Copy every line of the records below word for word, and leave the pictures out of your answer.

====== Listing ======

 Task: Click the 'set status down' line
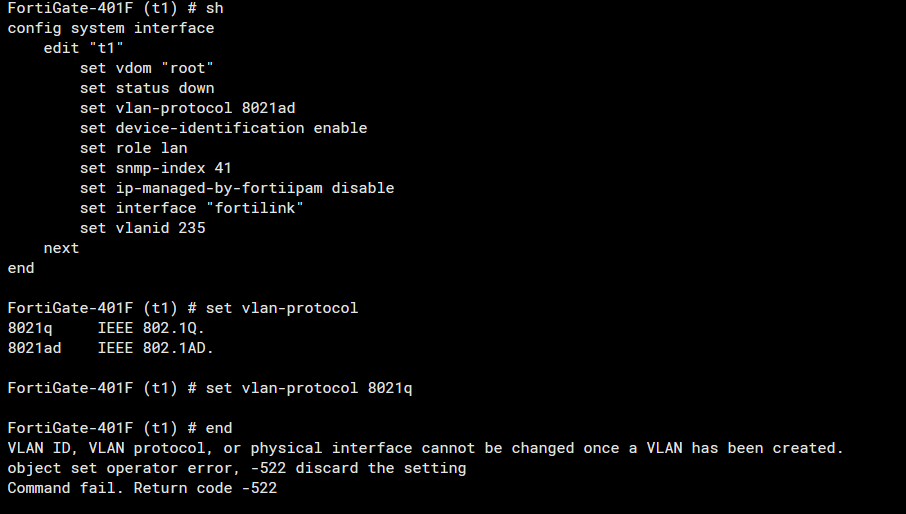[146, 88]
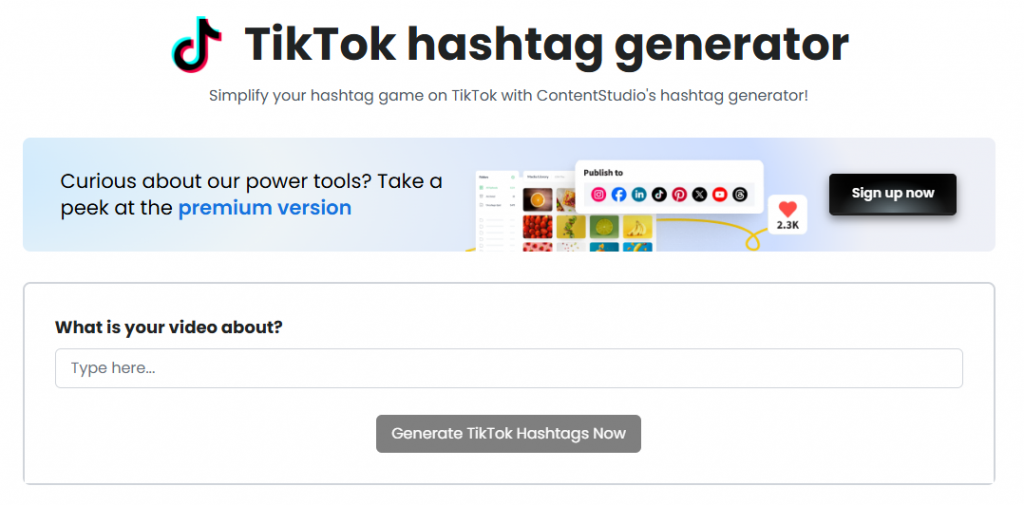The image size is (1024, 505).
Task: Click the TikTok logo beside the page title
Action: click(197, 43)
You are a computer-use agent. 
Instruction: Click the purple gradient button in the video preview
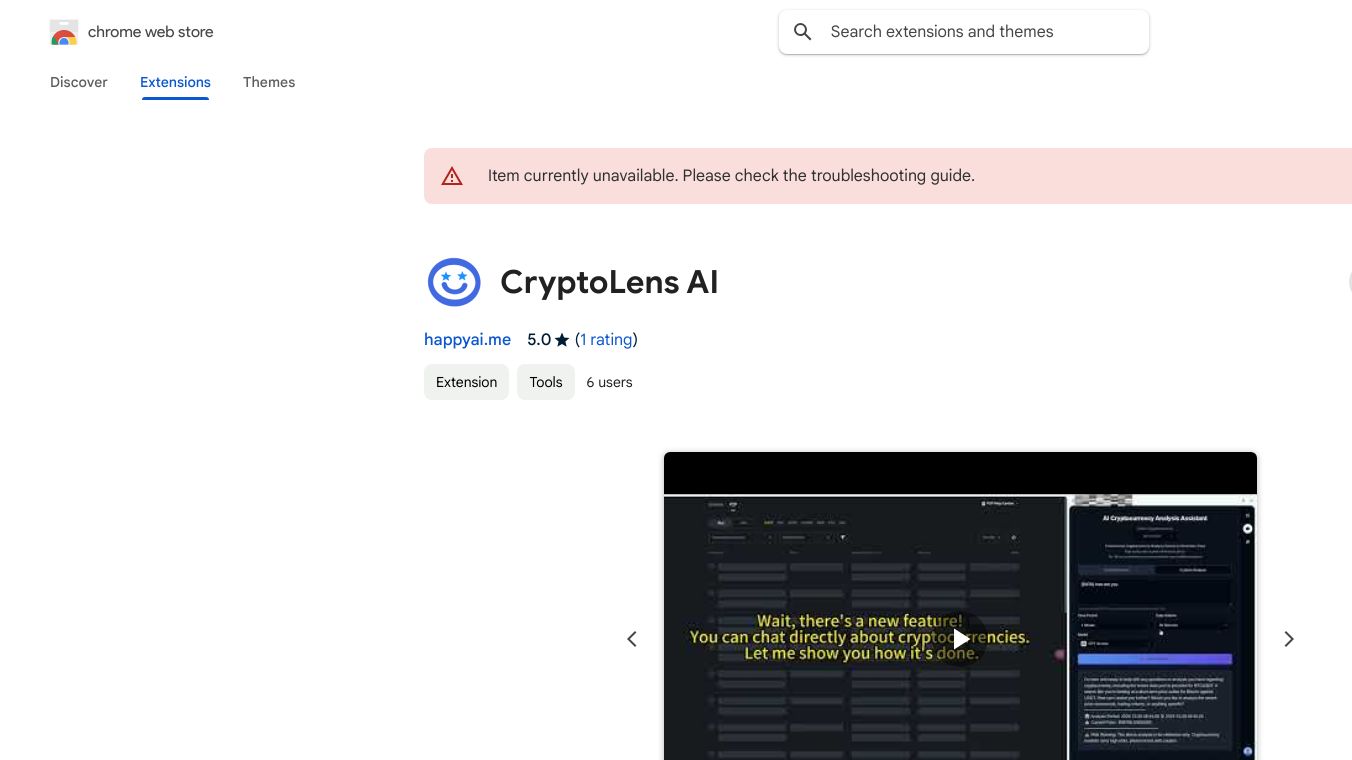1155,660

======

## Result of this exercise
 Task: Click the 'set status down' line
[146, 88]
The image size is (1024, 505).
Task: Click the TikTok logo beside the page title
Action: click(197, 43)
You are a computer-use agent. 
Instruction: Click the purple gradient button in the video preview
1155,660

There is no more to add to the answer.